··· Record set
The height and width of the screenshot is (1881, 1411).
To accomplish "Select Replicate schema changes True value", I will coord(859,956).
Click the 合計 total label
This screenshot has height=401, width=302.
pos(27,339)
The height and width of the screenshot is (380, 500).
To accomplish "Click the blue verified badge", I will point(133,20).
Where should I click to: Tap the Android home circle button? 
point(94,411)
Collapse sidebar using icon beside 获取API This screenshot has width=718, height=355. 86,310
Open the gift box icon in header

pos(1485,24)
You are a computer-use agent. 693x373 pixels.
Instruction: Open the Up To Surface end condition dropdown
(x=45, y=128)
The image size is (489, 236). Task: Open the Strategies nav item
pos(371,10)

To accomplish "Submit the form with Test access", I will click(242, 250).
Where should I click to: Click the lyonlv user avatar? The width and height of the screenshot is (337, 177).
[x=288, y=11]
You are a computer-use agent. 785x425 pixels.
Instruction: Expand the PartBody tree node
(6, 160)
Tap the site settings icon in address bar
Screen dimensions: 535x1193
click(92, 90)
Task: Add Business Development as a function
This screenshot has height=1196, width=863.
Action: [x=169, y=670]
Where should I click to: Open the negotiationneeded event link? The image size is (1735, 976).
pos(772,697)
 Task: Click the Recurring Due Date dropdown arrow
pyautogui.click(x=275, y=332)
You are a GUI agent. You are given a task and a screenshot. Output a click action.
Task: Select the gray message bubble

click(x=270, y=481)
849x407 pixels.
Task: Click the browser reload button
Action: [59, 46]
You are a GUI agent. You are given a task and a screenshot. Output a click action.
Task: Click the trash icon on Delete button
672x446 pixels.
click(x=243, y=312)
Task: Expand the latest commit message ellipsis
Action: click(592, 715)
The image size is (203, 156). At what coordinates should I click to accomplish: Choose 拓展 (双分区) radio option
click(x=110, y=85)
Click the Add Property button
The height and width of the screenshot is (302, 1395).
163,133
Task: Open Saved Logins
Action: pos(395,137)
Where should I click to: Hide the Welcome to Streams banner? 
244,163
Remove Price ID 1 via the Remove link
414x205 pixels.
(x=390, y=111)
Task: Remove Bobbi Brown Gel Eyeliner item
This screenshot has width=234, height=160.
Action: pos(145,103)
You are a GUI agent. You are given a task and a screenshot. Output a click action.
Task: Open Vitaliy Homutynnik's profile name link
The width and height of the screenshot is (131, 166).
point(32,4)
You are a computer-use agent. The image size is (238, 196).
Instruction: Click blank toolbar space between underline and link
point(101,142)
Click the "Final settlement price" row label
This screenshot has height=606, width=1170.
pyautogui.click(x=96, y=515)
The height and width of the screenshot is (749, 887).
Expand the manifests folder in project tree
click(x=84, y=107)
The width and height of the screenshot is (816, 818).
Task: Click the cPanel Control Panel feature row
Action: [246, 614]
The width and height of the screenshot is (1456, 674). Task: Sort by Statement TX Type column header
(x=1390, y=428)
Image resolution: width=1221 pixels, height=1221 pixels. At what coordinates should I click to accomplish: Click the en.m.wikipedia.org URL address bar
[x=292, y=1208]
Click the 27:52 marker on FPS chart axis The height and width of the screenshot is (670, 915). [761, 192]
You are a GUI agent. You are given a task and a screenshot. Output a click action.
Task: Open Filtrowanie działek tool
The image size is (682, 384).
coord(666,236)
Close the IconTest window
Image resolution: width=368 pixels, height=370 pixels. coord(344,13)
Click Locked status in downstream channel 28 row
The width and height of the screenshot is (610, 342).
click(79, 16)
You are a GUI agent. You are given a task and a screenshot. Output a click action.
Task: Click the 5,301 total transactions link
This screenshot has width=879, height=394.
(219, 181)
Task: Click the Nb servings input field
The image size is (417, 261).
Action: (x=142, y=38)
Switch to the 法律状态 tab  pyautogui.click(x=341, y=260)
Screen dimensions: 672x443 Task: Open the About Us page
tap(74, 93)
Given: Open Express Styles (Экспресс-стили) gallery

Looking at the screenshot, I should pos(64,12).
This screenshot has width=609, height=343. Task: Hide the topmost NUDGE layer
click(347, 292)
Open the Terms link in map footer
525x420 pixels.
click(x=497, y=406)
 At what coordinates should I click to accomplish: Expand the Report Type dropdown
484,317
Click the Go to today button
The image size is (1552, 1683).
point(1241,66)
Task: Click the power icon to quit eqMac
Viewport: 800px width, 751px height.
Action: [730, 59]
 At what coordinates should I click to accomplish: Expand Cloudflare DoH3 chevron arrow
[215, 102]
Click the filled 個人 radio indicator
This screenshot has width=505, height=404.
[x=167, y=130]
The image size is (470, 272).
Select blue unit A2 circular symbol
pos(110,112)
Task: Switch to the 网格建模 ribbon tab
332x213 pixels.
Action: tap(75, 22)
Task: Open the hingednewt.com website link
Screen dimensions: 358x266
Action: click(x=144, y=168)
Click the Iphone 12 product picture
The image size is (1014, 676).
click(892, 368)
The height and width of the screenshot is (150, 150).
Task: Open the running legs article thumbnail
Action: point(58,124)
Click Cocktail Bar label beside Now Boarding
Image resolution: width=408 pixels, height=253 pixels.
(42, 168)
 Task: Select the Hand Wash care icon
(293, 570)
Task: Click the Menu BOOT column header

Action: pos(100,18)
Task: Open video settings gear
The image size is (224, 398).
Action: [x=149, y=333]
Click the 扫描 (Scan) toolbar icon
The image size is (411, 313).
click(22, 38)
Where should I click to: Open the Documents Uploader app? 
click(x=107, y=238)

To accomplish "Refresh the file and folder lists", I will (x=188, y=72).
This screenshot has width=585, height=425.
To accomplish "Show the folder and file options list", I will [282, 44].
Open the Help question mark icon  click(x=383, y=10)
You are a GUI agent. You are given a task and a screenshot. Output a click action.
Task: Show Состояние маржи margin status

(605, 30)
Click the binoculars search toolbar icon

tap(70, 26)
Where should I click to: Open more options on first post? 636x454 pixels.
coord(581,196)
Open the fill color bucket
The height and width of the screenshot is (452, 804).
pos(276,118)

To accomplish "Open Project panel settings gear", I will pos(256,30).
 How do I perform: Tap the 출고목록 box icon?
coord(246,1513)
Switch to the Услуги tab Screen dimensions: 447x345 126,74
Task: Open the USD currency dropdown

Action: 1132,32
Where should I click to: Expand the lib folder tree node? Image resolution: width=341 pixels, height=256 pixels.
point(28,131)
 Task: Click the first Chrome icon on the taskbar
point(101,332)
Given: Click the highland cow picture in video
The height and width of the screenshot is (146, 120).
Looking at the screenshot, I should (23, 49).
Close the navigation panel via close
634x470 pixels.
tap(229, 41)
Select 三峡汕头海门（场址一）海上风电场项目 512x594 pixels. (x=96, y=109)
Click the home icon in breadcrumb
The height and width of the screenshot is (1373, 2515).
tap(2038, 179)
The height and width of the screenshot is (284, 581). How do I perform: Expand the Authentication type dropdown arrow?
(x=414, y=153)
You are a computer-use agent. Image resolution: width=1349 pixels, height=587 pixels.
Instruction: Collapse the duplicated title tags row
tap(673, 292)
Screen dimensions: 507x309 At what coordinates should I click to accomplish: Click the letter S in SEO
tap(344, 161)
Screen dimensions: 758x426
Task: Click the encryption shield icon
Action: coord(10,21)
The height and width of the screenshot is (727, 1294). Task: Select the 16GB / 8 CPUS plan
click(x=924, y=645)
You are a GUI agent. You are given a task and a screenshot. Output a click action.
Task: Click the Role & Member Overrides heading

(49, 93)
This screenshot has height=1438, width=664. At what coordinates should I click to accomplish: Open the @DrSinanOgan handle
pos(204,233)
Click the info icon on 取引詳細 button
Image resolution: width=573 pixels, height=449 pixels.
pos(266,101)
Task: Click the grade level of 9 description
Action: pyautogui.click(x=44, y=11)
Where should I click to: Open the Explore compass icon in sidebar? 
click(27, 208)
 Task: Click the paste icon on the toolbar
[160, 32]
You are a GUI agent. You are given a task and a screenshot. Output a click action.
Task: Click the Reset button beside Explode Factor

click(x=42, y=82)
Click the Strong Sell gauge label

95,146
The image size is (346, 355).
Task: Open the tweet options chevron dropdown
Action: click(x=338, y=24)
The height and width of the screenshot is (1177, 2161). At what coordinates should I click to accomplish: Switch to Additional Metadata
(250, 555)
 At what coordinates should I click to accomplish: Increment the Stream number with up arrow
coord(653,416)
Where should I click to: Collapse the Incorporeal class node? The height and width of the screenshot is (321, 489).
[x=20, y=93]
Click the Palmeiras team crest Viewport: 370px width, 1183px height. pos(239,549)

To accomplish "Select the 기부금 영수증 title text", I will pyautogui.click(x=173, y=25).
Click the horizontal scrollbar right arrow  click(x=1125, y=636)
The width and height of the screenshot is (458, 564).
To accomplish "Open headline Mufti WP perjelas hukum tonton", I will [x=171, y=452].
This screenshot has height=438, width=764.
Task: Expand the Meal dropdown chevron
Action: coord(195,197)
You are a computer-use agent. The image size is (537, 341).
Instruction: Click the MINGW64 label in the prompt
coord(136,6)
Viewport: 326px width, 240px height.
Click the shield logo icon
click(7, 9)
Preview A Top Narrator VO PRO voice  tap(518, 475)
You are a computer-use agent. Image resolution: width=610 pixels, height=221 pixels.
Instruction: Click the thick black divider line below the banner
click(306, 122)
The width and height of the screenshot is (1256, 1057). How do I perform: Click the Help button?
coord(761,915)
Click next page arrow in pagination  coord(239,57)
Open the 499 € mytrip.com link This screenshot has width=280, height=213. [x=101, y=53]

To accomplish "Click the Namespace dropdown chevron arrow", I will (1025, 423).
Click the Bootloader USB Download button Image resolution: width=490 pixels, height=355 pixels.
······
Task to complete: Go over the data above and copy every line that has the word "settings" in it.

Worked solution:
Tap the site settings icon in address bar
Task: Open video settings gear
To accomplish "Open Project panel settings gear", I will pos(256,30).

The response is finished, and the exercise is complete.